**AUFGABE 1**.
Beantworte anhand des Textauszugs:
(a) Wie viele Tore erzielte der Spieler im Verbandspokal beim SV Rödelmaier?
(b) Wie alt ist der Spieler?
(c) In welcher Minute wurde er ausgewechselt?
**AUFGABE 2**. Gib den Textauszug von "Für den Zugang" bis "bei seiner Auswechslung (78.)." wortgetreu wieder.

**TEXTAUSZUG**.
╭──
Für den Zugang vom Regionalligisten FC Schweinfurt war es schon in seinem ersten Pflichtspiel eng zugegangen, im Verbandspokal beim Bezirksligisten SV Rödelmaier hatte er sich immer wieder im zugestellten Sechzehner durchwursteln müssen und war auf fünf Tore gekommen. Gegen Oldenburg hatte er wieder viele Abschlüsse, denen aber oft die Genauigkeit fehlte. Etwas Pech hatte der 24-Jährige mit einem Kopfball, der nur knapp über das Tor strich (40.). Er wäre freilich der neue Liebling der Sechzig-Fans geworden, wenn er exakt nach 60 Minuten bei einem Scherenschlag den Ball besser getroffen hätte. Applaus bekam er allerdings reichlich bei seiner Auswechslung (78.).
╰──
**QUELLDATEN**.
╭──
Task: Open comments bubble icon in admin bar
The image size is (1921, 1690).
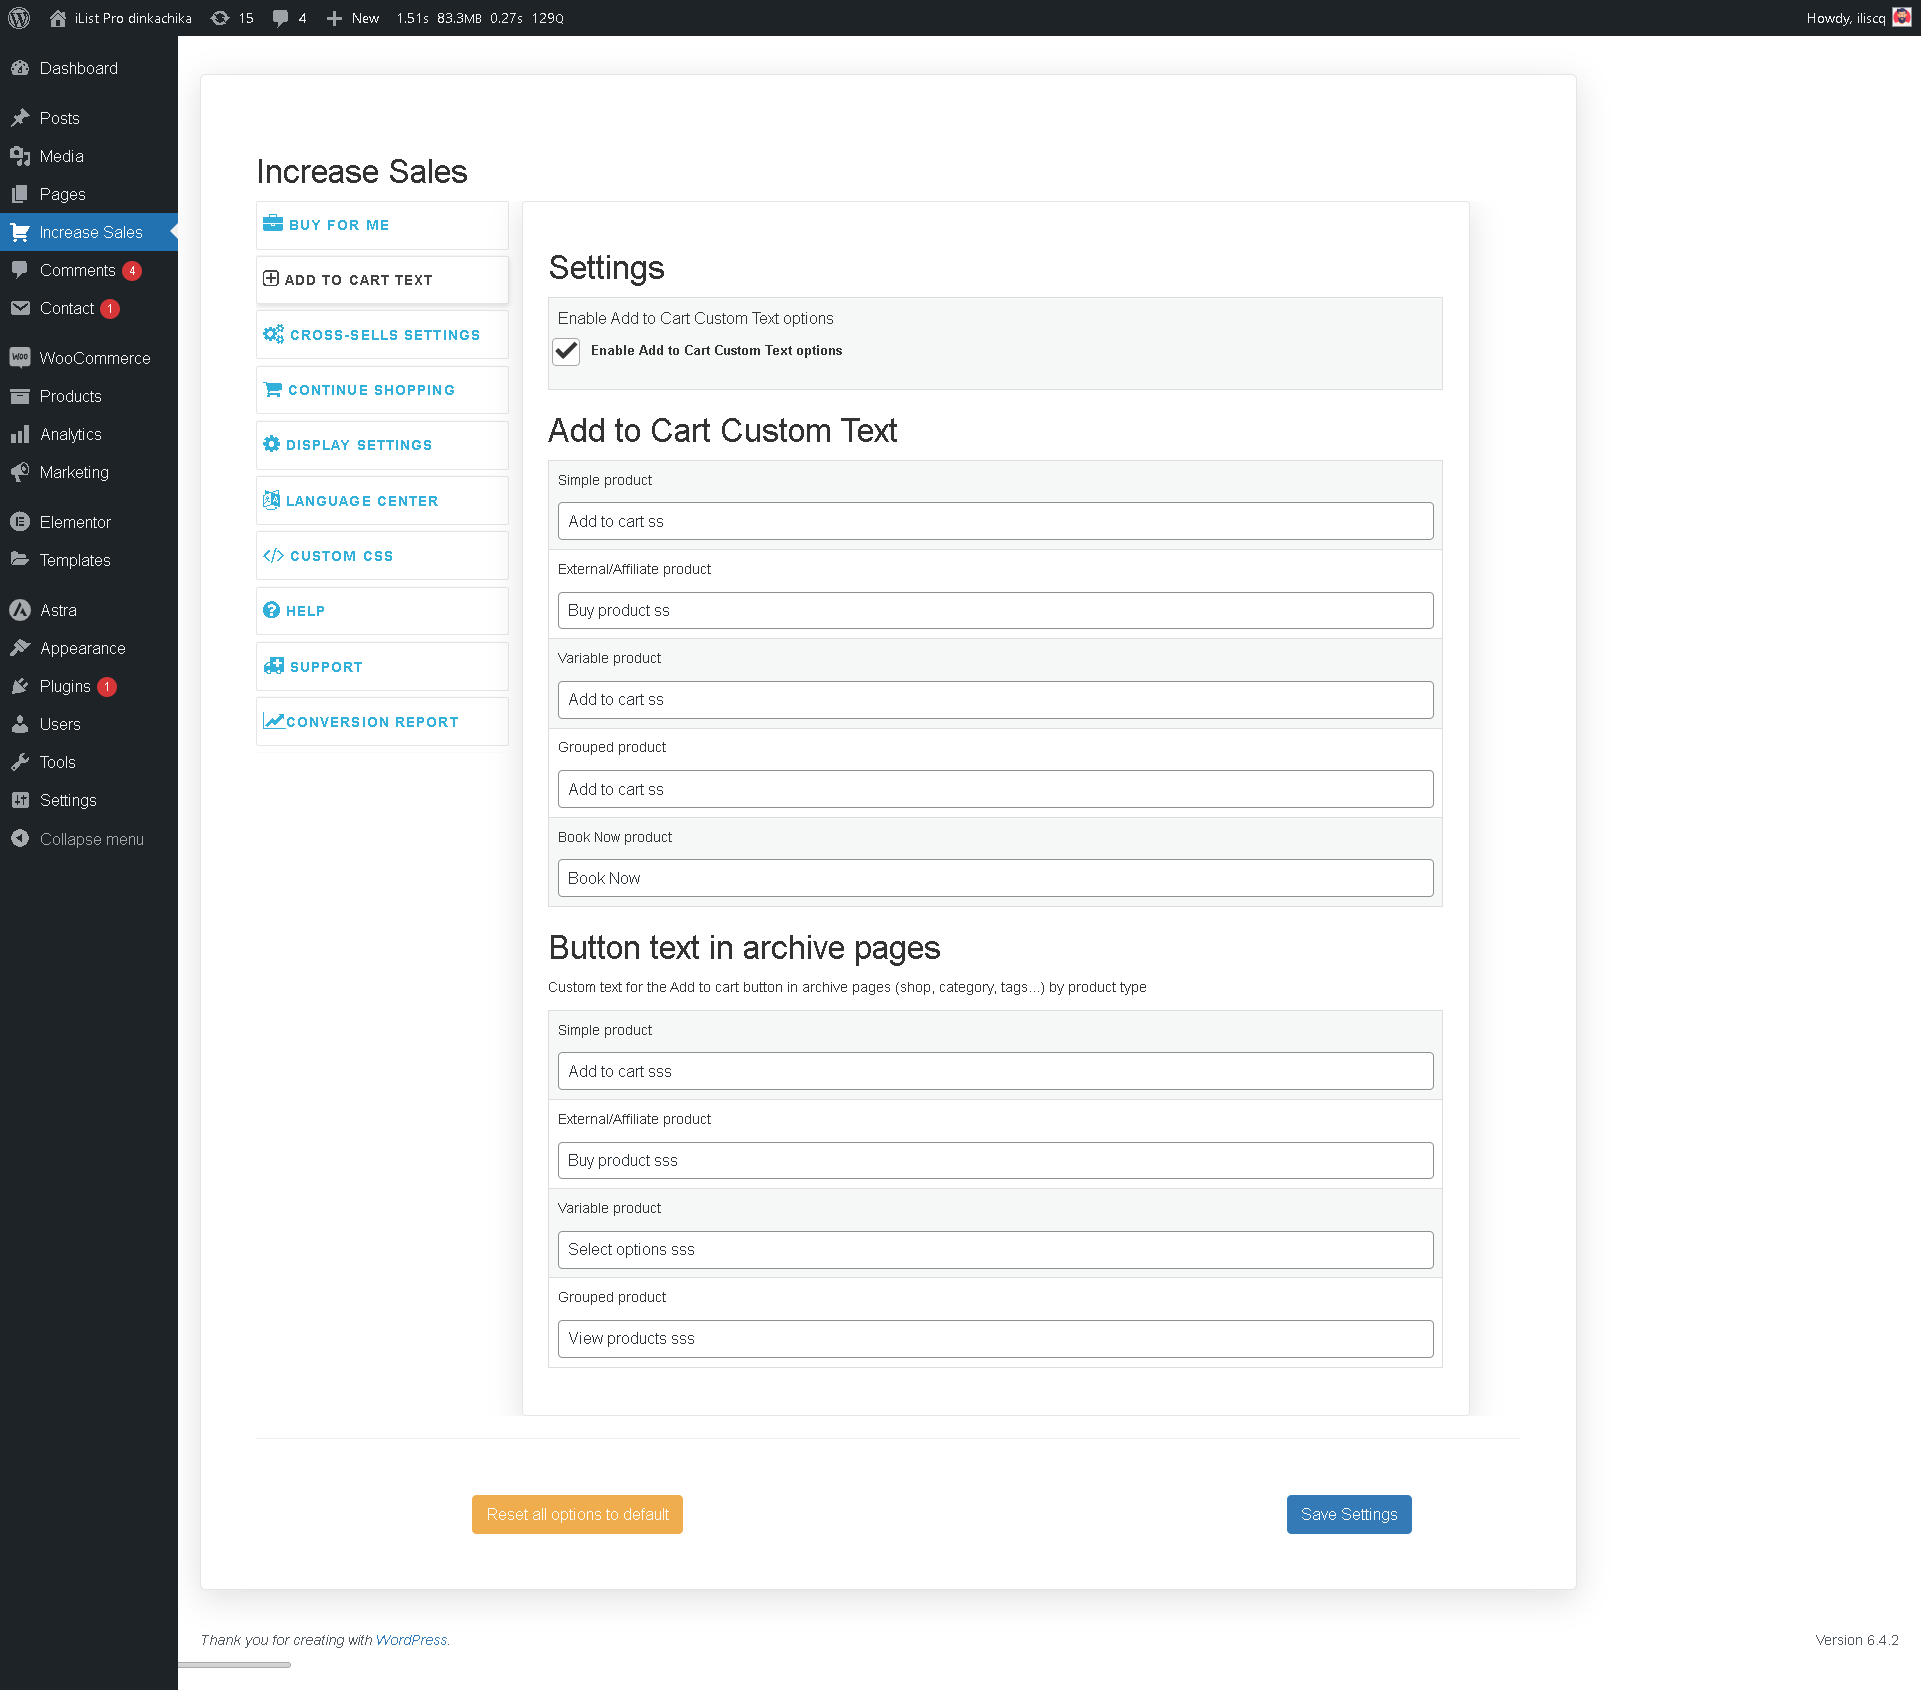Action: (x=281, y=18)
╰──
**RICHTIGE ANTWORT 1**.
(a) Fünf Tore
(b) 24 Jahre
(c) In der 78. Minute

**RICHTIGE ANTWORT 2**.
Für den Zugang vom Regionalligisten FC Schweinfurt war es schon in seinem ersten Pflichtspiel eng zugegangen, im Verbandspokal beim Bezirksligisten SV Rödelmaier hatte er sich immer wieder im zugestellten Sechzehner durchwursteln müssen und war auf fünf Tore gekommen. Gegen Oldenburg hatte er wieder viele Abschlüsse, denen aber oft die Genauigkeit fehlte. Etwas Pech hatte der 24-Jährige mit einem Kopfball, der nur knapp über das Tor strich (40.). Er wäre freilich der neue Liebling der Sechzig-Fans geworden, wenn er exakt nach 60 Minuten bei einem Scherenschlag den Ball besser getroffen hätte. Applaus bekam er allerdings reichlich bei seiner Auswechslung (78.).